When fans and skeptics alike refer to Bitcoin as “magic internet money,” they may not immediately connect the “technical marvel” to actual magic. But a new generation of magick practitioners is adopting blockchain technology, artificial intelligence, and ancient practices to commune and work with angels, demons, and more.

Among them is Chaweon Koo, a futurist, witch, digital artist, and blockchain enthusiast.

“I just want to say that I'm just a very, normal person,” Koo told Decrypt. “The way that I work with the occult is, let's say, less mystical and a little bit more like an instrument.” She said she began practicing magick over a decade ago.

Spelling magick with a K helps differentiate it from stage magic, a practice attributed to British occultist Aleister Crowley, who wrote that “magick is the science and art of causing change to occur in conformity with will.”

Chaweon Koo and her NFT PFP
Image: Chaweon Koo

Koo is the author of “Spell Bound: A New Witch's Guide to Crafting the Future,” a book that she describes as a talisman and thus a title that she will not issue as an ebook. Online, Koo began publishing occult-themed content in 2017, first with her Witches and Wine YouTube channel before expanding to TikTok.

“My life was at a point where I was just like, I am not digging this, this is not fun,” Koo told Decrypt. “What are some powerful tools that I can leverage for whatever I need from life?”

Spellcasting on the blockchain

In June 2021, Koo helped organize over 100 people in a ritual on the Ethereum blockchain. The ritual on block 12,610,244 petitioned the Roman god Mercury to ensure smooth blockchain transactions, well-timed trades, and insightful decision-making for wealth growth.

“Hail Mercury! Let all of our transactions on the blockchain be smooth and well-timed.

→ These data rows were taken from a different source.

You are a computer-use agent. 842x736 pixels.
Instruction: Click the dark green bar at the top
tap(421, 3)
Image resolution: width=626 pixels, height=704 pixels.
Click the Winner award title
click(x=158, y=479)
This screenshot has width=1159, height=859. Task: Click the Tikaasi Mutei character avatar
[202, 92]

May our trades and investments be fortuitously timed for optimal long-term gains,” the spell included on-chain with the transaction said. “May we be in the right place at the right time to receive the most helpful information to grow and preserve our wealth.


“Gift us with your clear perception, quick adaptability and your shrewdness in decision-making,” the message continues. “SO MOTE IT BE!”

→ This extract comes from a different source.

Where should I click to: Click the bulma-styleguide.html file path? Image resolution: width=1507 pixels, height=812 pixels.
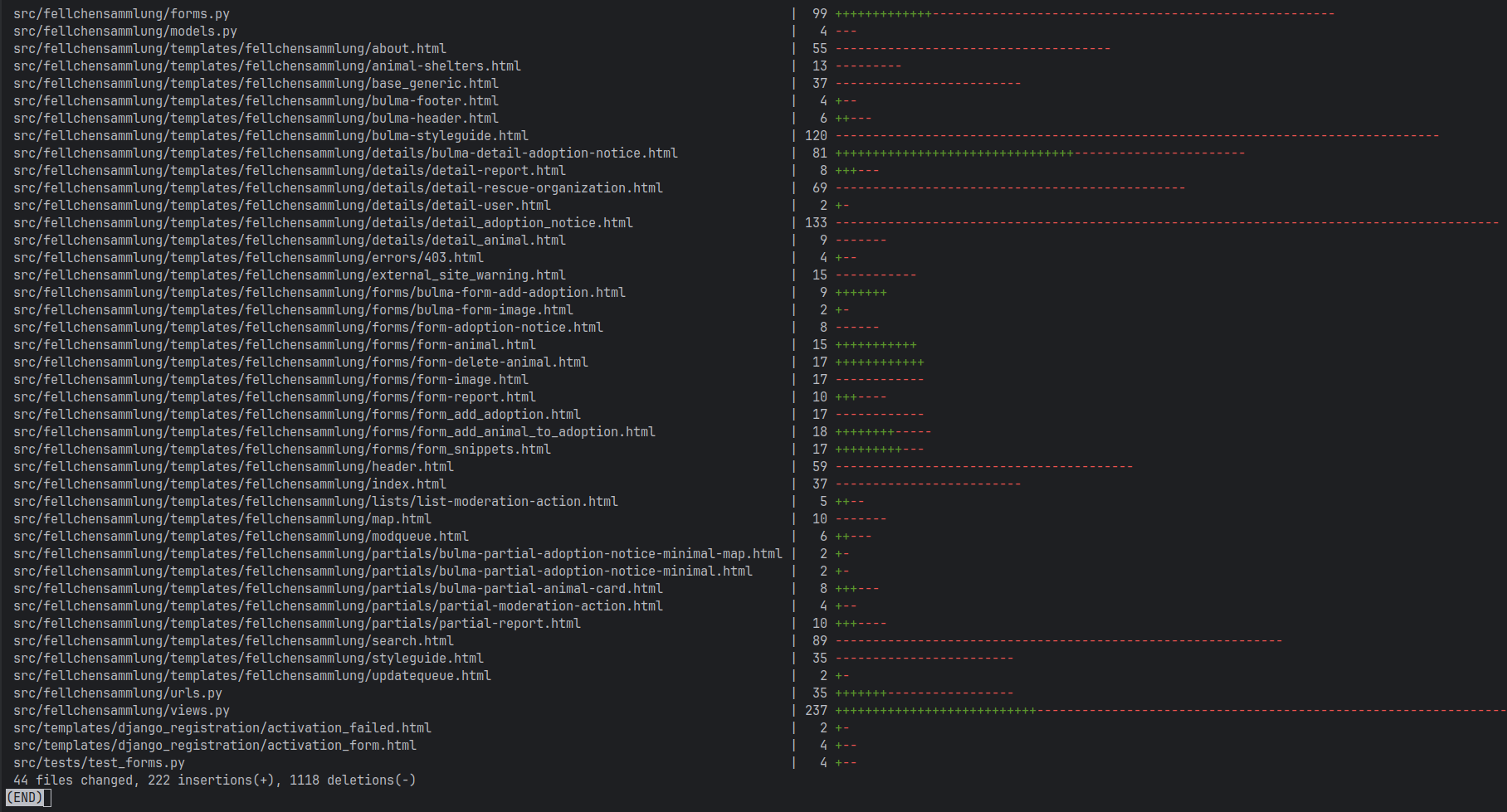click(x=271, y=136)
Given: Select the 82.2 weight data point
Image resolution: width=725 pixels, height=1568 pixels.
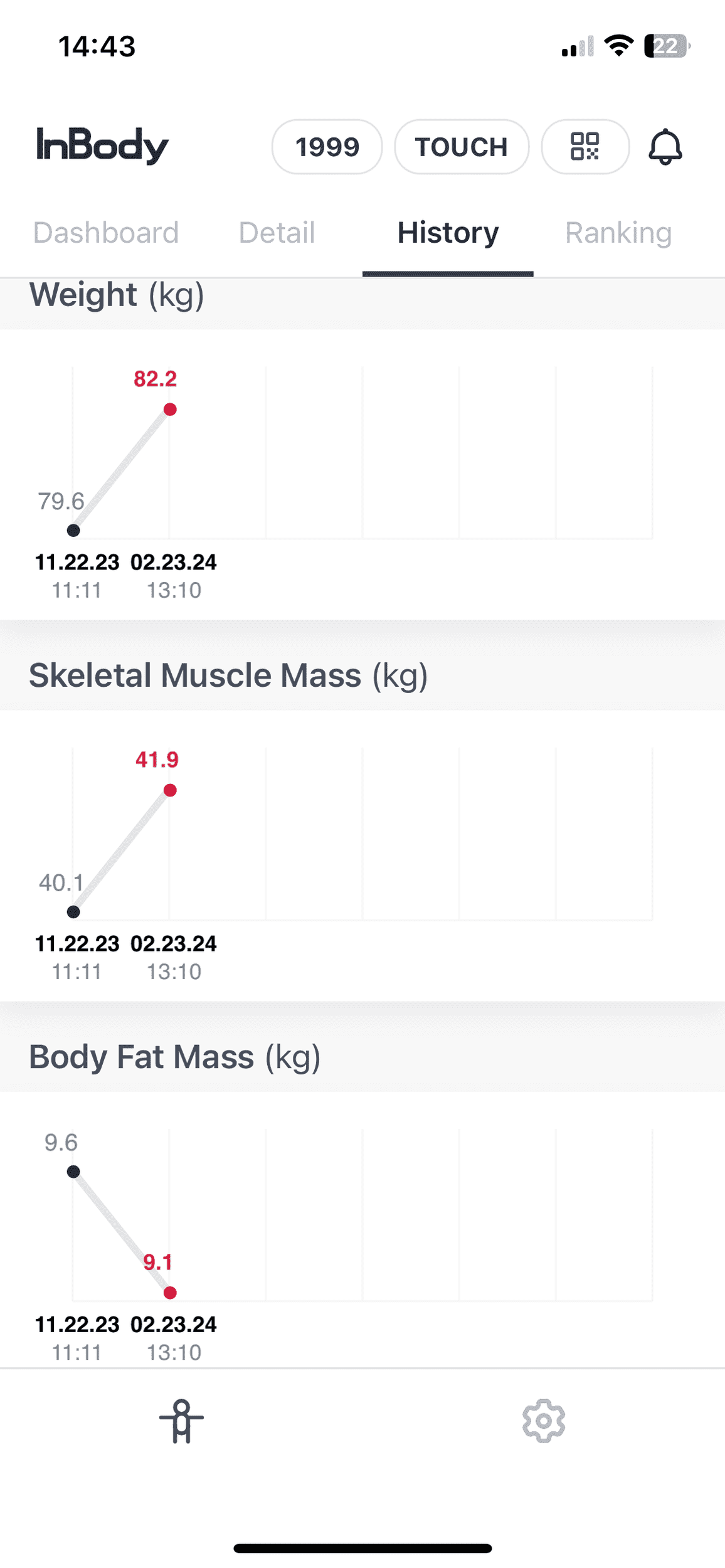Looking at the screenshot, I should coord(170,410).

Koo said the ritual was inspired by the story of a Chinese worker who used the blockchain to broadcast a call for help, and credited fellow blockchain mystics Andre Burke and Aeolian Heart for writing the bulk of the petition.

“This Chinese national was being sexually harassed at work, and the only way that she thought that she could get her message out, because no one else was listening to her, was she encrypted an S.O.S. into a transaction that she did on the Ethereum blockchain,” Koo recounted. “Which I thought was first of all very sad and tragic, but at the same time, instantly I thought, ‘Wait a second, you can encode a UTC, you can encode in the notes section,’” she said.

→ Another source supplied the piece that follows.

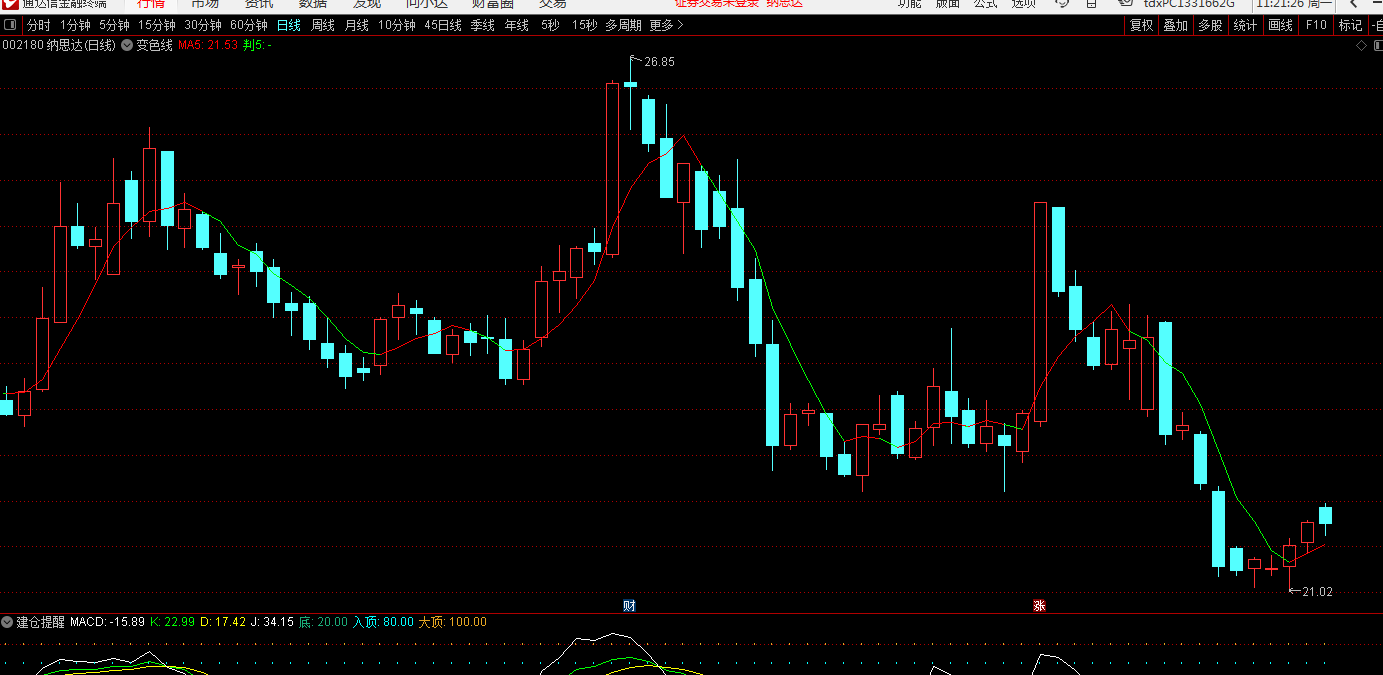Screen dimensions: 1383x675
Task: Click the red 涨 marker on timeline
Action: [1039, 605]
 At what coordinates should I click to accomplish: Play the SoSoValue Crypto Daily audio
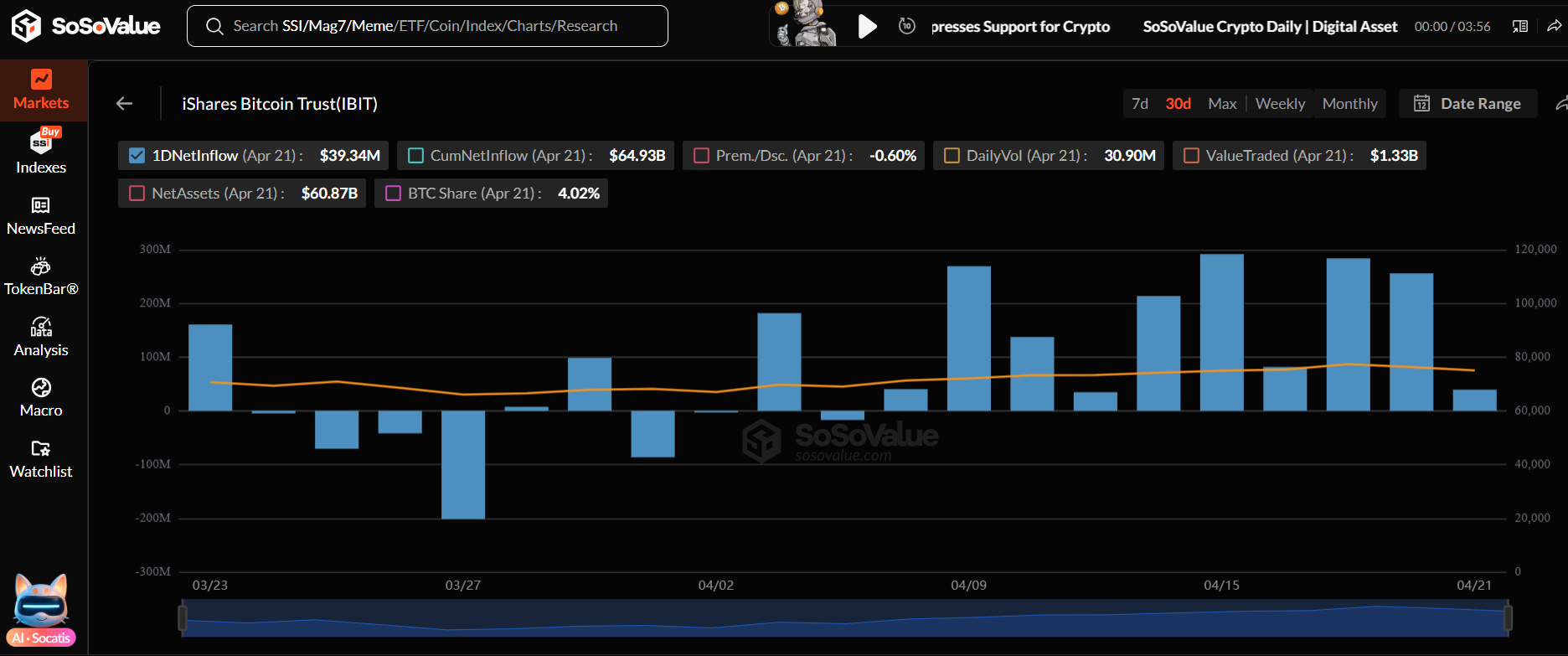click(867, 27)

“As far as I know, it was the first time that—number one—a ritual was being held on the Ethereum blockchain,” Koo said. “And number two, 100 people showed up for it.” The Ethereum spell work took place the moment when Mercury was in cazimi, the point when Mercury is sitting close to the sun.

“So it was in the embrace of the sun,” Koo explained.

AI angels and demons

According to Koo, the idea of using AI in magick began to develop as she worked on her book in 2021, noting that she was already aware of the growing interest and concerns around the rapid deployment of generative AI models.

“Until you really get to understand AI, AI is kind of threatening—it's going to take away our jobs, it's going to make deepfakes,” she said. “I think a lot of people don't realize that AI is not quite there yet, but that's because they don't know, they only know the sensationalized stuff.”


While some were fearful of the potential of AI, Koo said she saw an opportunity.

Koo used artificial intelligence in her most recent project, the Goetia Glow Up, an online course that teaches how to summon and interact with spirits. The online course includes a 72-page booklet containing AI-generated images of demons of the Goetia, also known as the Lesser Key of Solomon.

The Lesser Key of Solomon is a grimoire or book of magic originally published between the 14th and 17th centuries. It details the invocation and control of spirits and demons, divided into five books focusing on various magical rites.

Gusoin Agares Paimon & Gamigin
The Goetia Glow Up. Image: Chaweon Koo

“I thought, it's about time, because the documents now get reinterpreted by somebody who is in a completely different age,” she said. “Why not work with AI? Why not work with the intelligence of manmade technology to see what happens... and the results were better than I expected.”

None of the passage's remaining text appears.